Among them was former Arizona Congresswoman Gabrielle Giffords, who has pushed for gun reform after surviving an assassination attempt and mass shooting in 2011. Giffords told the group she’s never given up hope.

“It can be so difficult. Losses hurt. Setbacks are hard,” she said. “But I tell myself, move ahead. I’m finding joy in small things: Riding my bike, playing the French horn, going to the gym, laughing with friends. The small things add up. We are living in challenging times. We’re up for the challenge.”

The event marked National Gun Violence Awareness Month.

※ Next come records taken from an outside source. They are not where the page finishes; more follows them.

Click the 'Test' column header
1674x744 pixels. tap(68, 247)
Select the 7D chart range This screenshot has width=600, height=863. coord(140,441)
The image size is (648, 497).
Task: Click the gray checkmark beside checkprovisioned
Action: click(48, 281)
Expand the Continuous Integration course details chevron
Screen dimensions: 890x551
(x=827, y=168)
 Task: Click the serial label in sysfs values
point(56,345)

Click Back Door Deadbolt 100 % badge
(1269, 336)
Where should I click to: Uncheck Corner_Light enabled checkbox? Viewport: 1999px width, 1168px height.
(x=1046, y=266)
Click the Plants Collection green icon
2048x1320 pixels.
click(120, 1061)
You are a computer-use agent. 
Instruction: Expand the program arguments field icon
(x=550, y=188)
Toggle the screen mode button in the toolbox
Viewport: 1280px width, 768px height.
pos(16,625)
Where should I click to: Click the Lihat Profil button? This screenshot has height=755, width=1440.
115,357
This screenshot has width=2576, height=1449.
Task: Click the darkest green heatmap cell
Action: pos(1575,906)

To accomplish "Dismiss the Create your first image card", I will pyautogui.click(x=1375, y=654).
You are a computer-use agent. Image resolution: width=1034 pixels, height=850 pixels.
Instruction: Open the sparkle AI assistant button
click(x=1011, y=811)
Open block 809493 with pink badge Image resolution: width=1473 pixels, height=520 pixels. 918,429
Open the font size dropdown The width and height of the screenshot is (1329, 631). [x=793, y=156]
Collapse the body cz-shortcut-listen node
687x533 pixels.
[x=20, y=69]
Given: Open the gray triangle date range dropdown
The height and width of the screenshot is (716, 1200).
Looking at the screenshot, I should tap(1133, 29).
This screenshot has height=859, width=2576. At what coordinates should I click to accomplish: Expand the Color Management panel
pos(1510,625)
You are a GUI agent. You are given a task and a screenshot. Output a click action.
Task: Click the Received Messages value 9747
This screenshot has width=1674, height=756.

It came days after the U.S. Supreme Court struck down a national ban on bump stocks – devices that allow some weapons to fire more rapidly – and as state lawmakers are trying to push a gun-law reform bill over the finish line.

Bump stocks remain illegal in Massachusetts under a 2017 state law.

Senate President Karen Spilka said Massachusetts has some of the country’s strictest gun laws and one of the lowest rates of gun violence in the country.

“And that is not by accident,” said Spilka, an Ashland Democrat. “We have been vigilant in updating our laws.”

The latest gun reform state lawmakers are pursuing includes a crackdown on untraceable weapons known as ghost guns.

The House and the Senate have each passed gun bills targeting ghost guns and narrowing the list of public buildings where firearms can be carried.

The two bills diverge in several key areas. A team of six lawmakers has been working since March to reconcile the differences, with the goal of getting a compromise bill to Gov. Maura Healey by the July 31 end of formal legislative sessions.

“We will get that done,” House Speaker Ron Mariano said.

Ruth Zakarin, CEO of the Massachusetts Coalition to Prevent Gun Violence, said the state can make more progress by “investing in community-based solutions and listening to data and research.”

“And we must,” she said. “Just in these past several days, we have seen a mass shooting in Methuen as well as teenagers shot and killed in Lynn and Lowell. Massachusetts has seen six domestic violence murder-suicides so far this year, all committed with a firearm. These incidents are both a cause for alarm, but they’re also a call to action.”